What is expected: Make an exact copy of the records, dropping all pictures.

Dataset content:
##############################

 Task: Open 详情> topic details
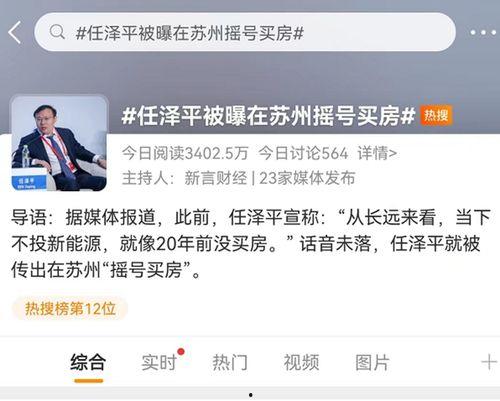(377, 153)
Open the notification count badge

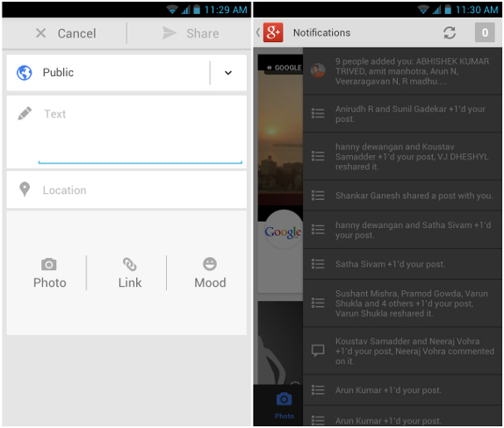[485, 32]
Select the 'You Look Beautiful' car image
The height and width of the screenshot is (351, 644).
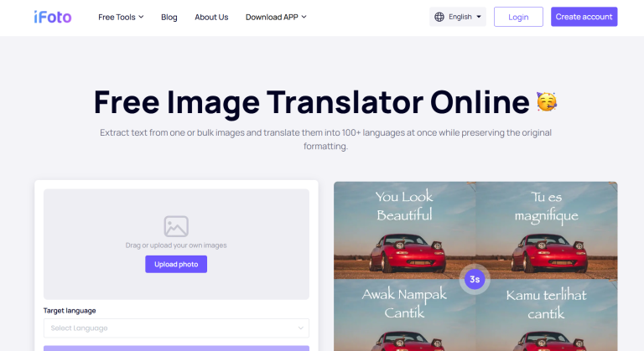(404, 230)
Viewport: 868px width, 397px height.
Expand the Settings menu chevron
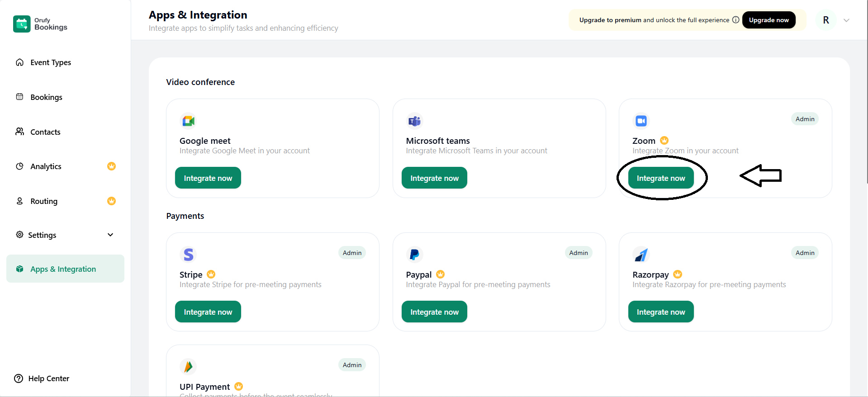tap(110, 235)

##############################

Solution to this task:
 Task: Open 详情> topic details
(377, 153)
Open the notification count badge

[485, 32]
Select the 'You Look Beautiful' car image
The height and width of the screenshot is (351, 644).
(404, 230)
Viewport: 868px width, 397px height.
Expand the Settings menu chevron
tap(110, 235)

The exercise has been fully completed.